■ Task inputs:
┄┄┄┄┄┄
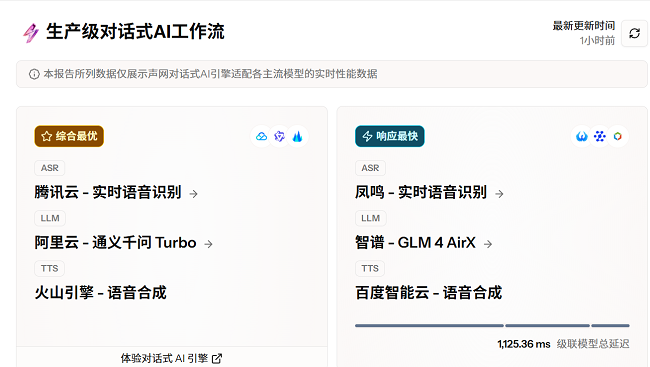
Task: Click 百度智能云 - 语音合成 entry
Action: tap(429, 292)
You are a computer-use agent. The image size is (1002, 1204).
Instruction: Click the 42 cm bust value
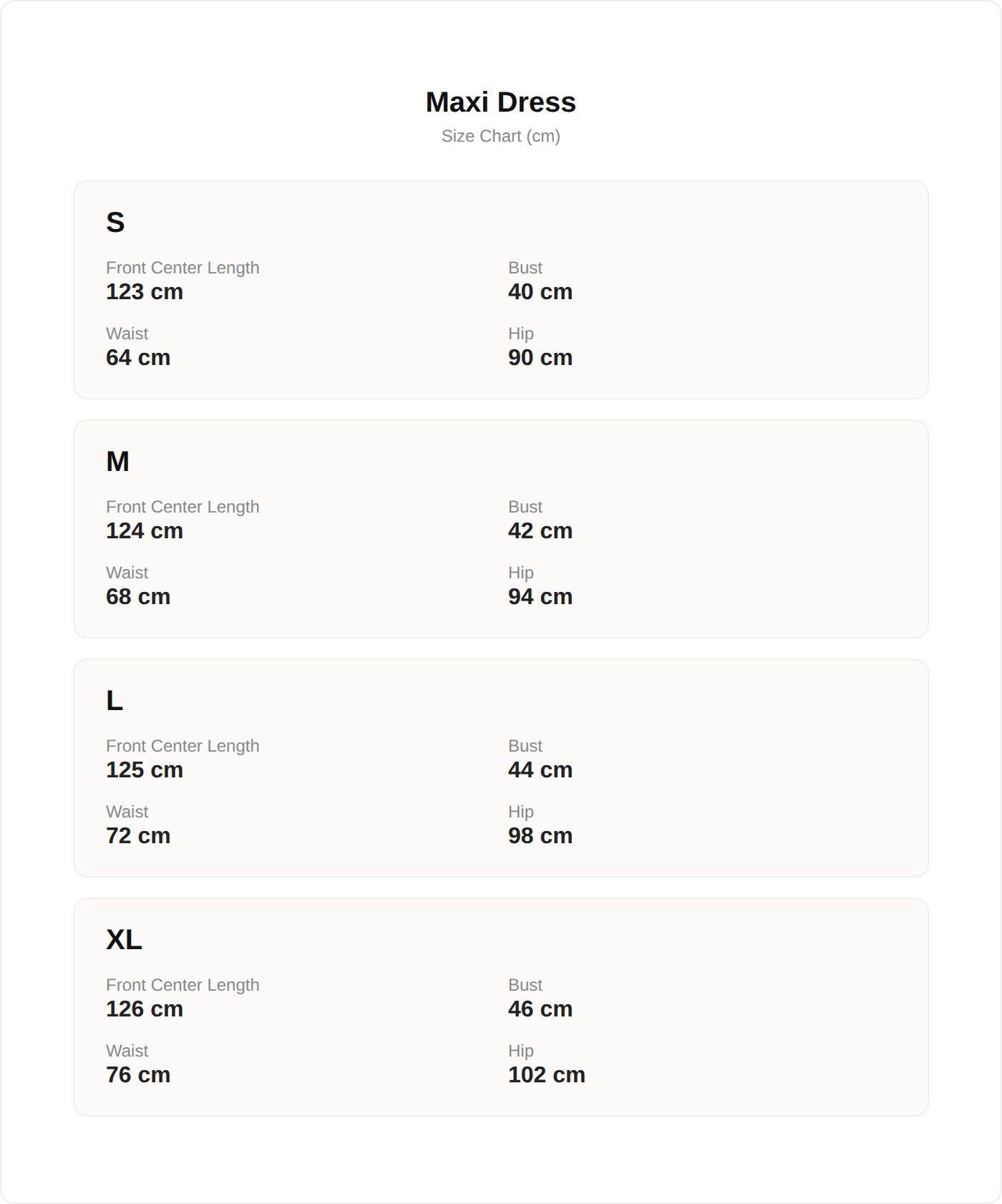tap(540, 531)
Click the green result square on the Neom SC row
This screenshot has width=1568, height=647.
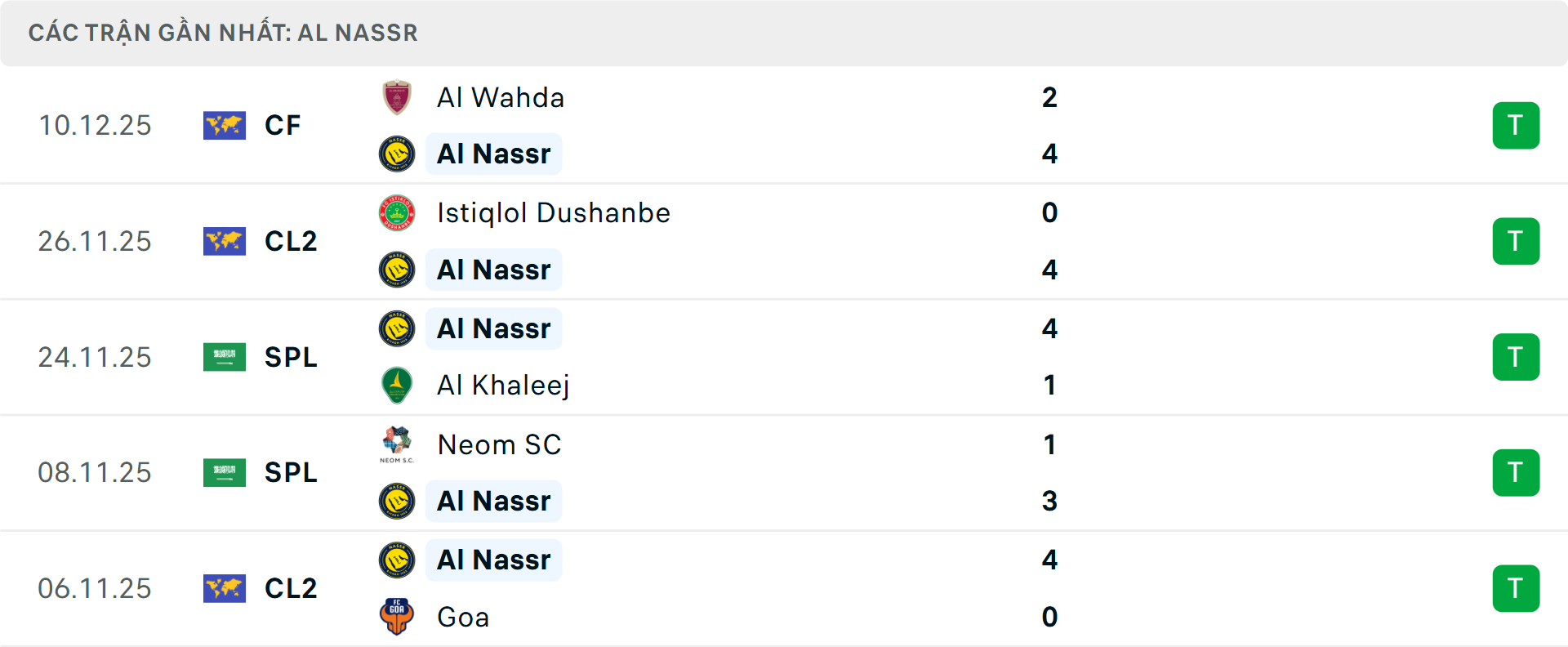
┄┄┄┄┄┄
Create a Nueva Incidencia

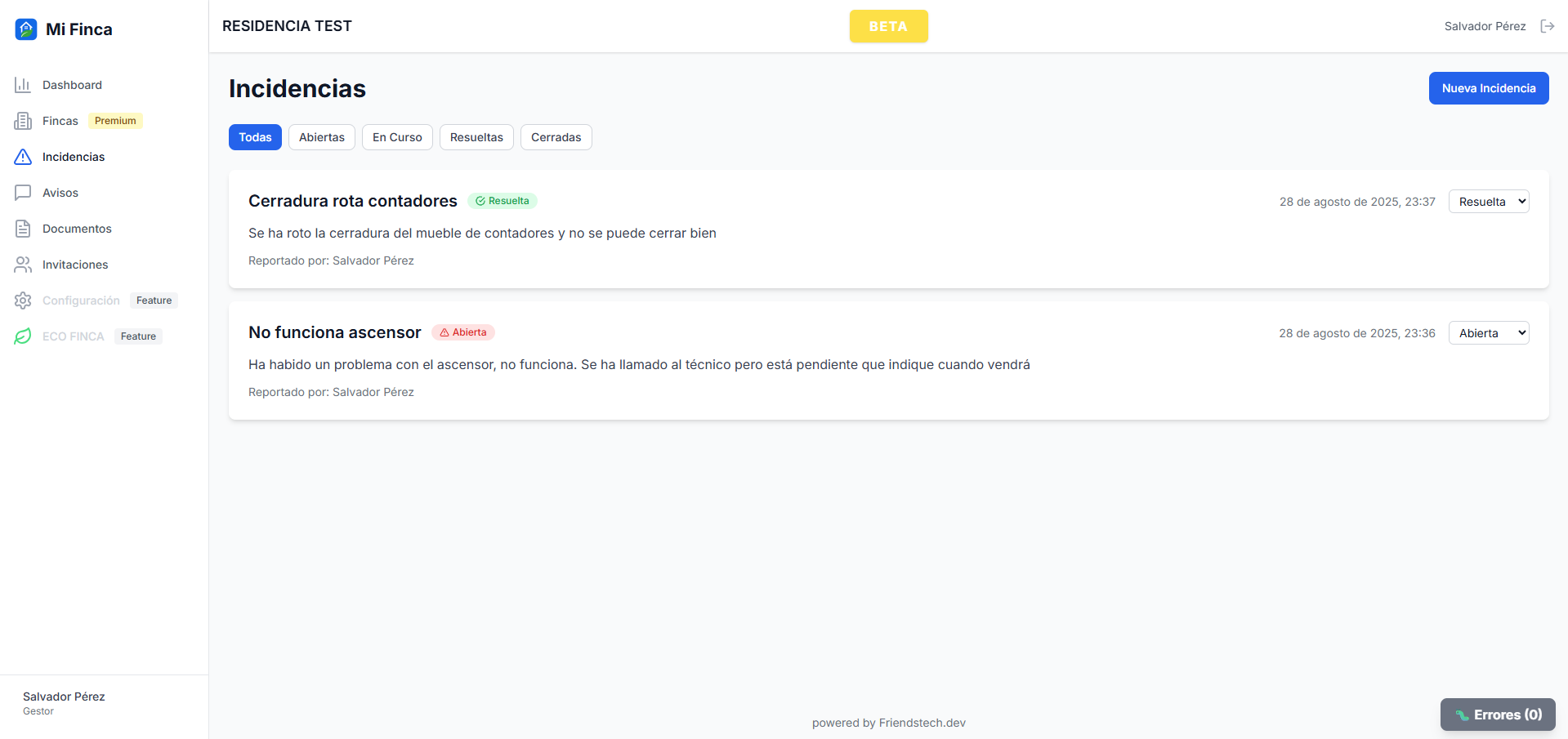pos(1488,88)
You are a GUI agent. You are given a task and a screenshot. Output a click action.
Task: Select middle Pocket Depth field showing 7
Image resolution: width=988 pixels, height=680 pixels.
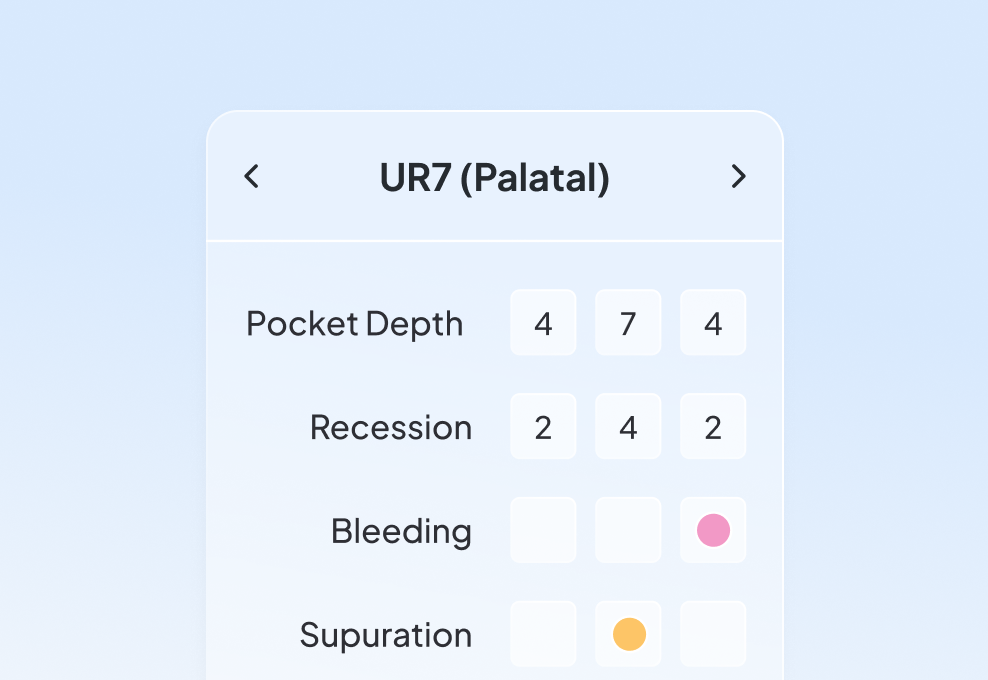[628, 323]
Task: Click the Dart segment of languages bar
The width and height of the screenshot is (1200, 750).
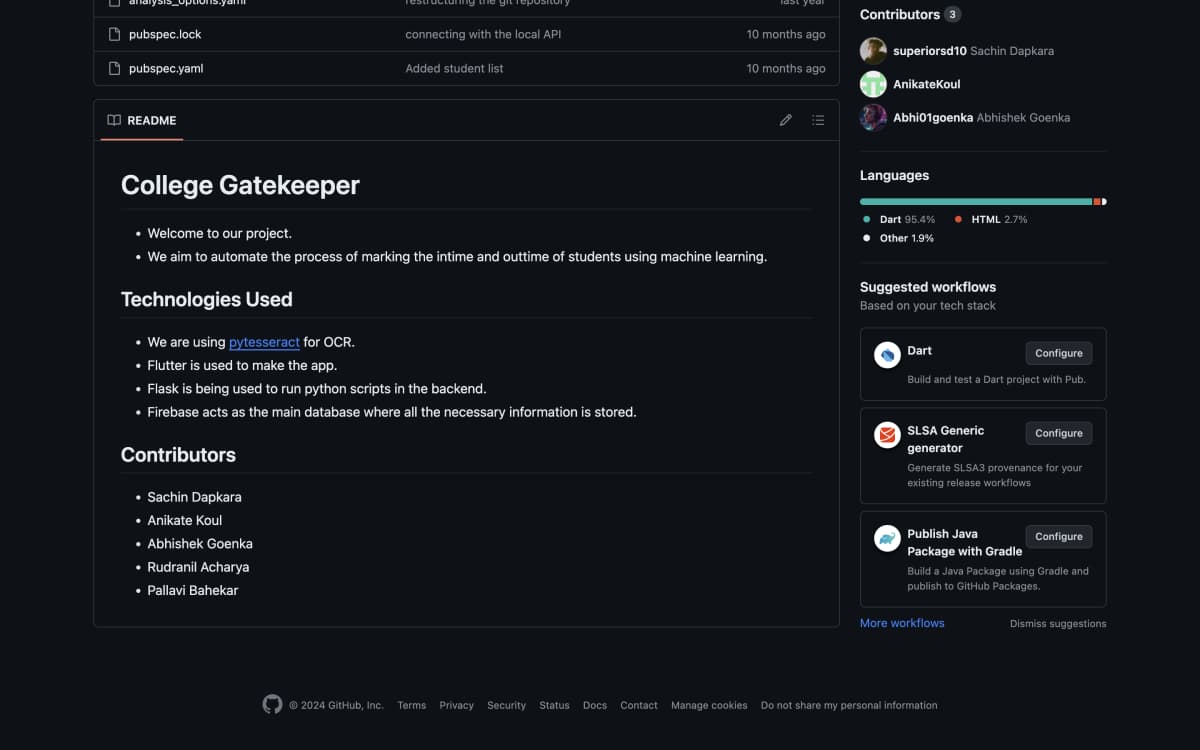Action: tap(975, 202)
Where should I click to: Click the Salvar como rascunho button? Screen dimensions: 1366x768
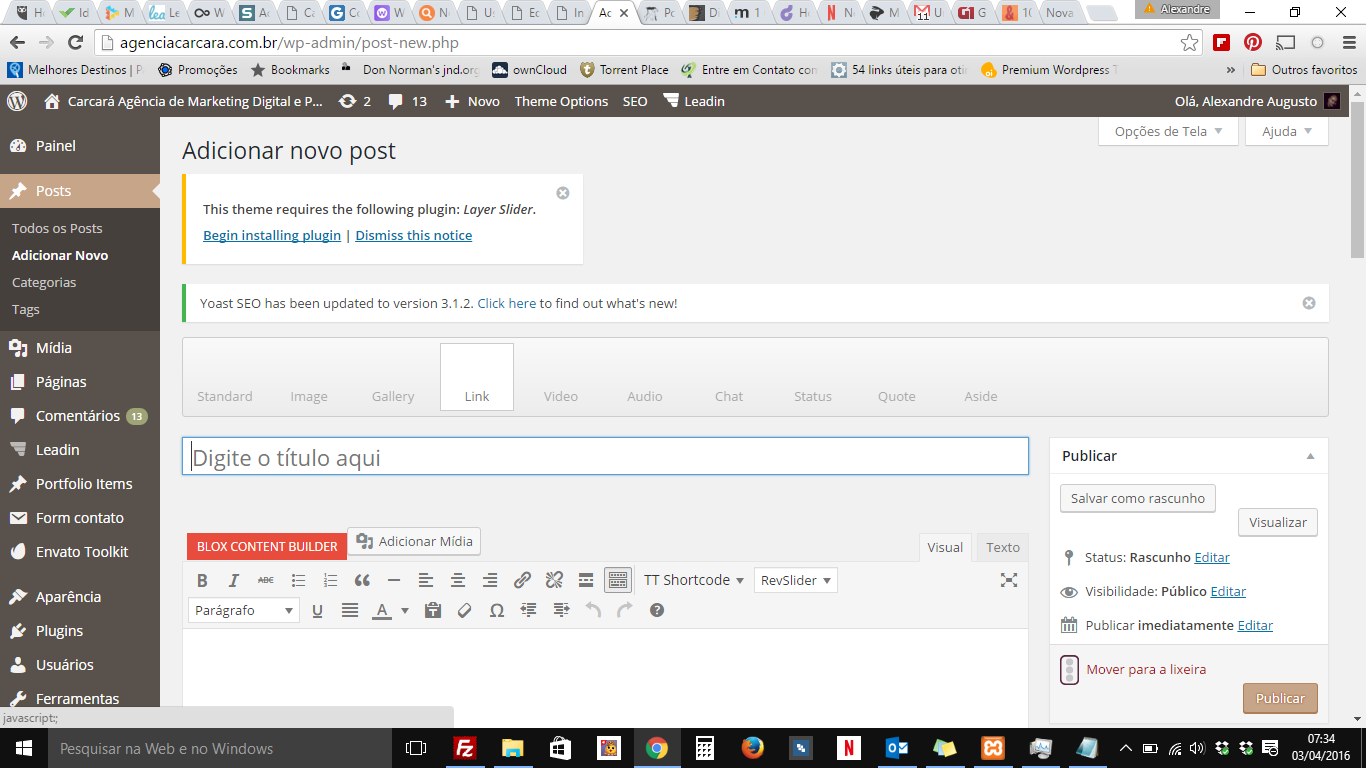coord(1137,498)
┄┄┄┄┄┄
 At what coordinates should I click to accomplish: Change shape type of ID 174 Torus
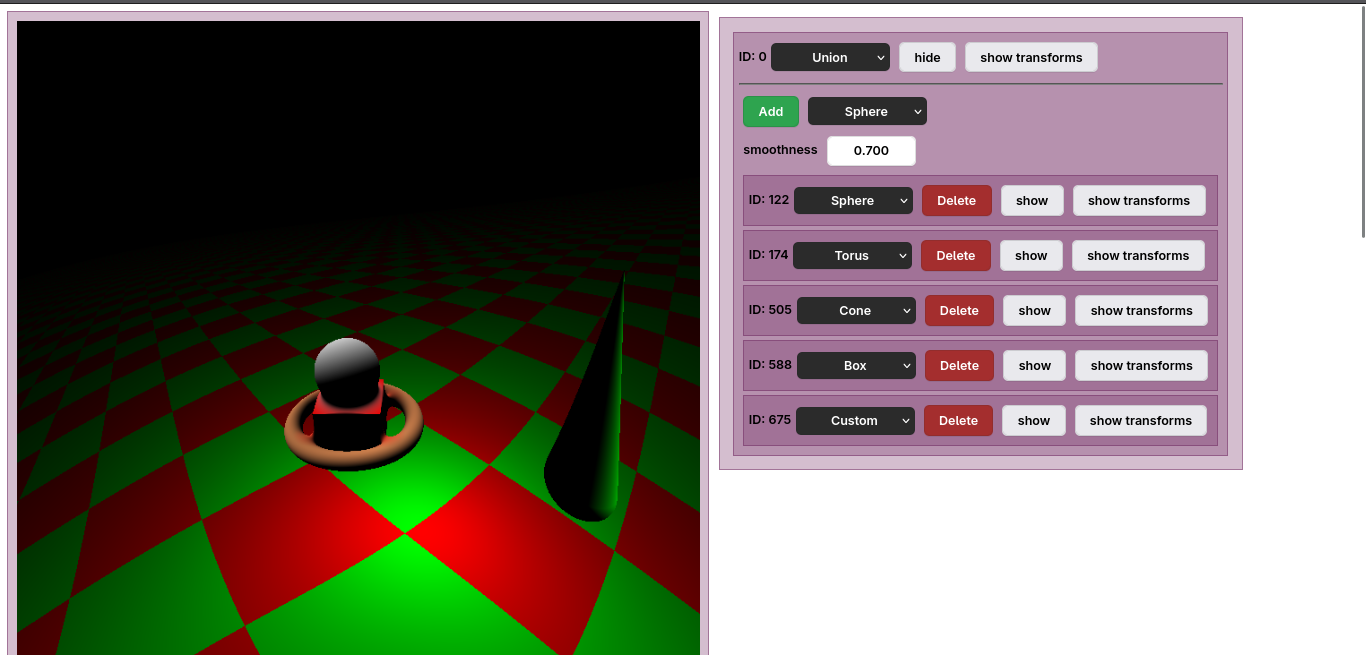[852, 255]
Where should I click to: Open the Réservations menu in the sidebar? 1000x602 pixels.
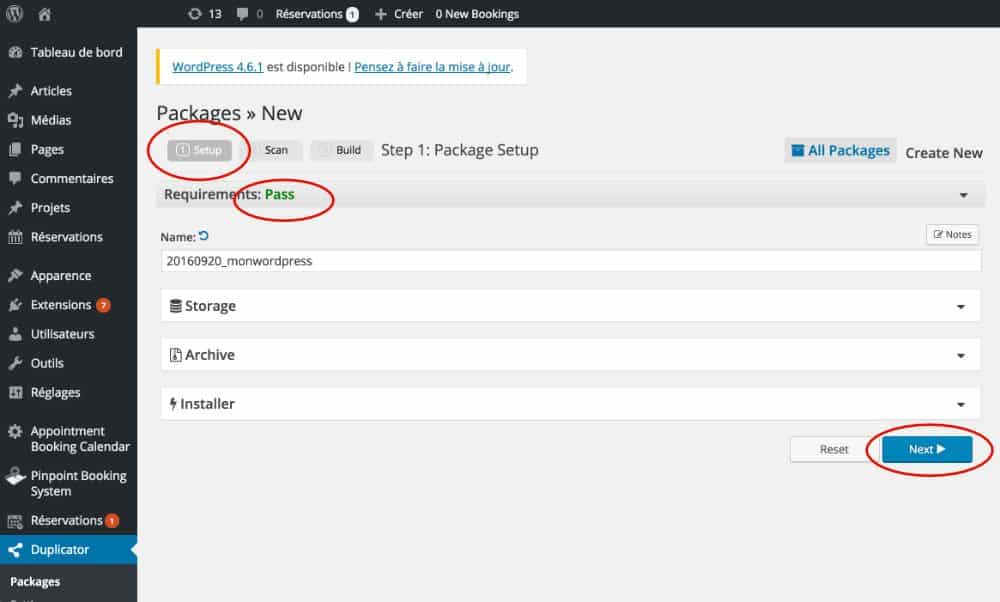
┄┄┄┄┄┄
■ How to complete this task: Where a line of the records includes "agent", copy it.

■ Exercise result:
You are a computer-use agent. The image size is (1002, 1204).
You are a GUI agent. You are given a task and a screenshot. Output a click action.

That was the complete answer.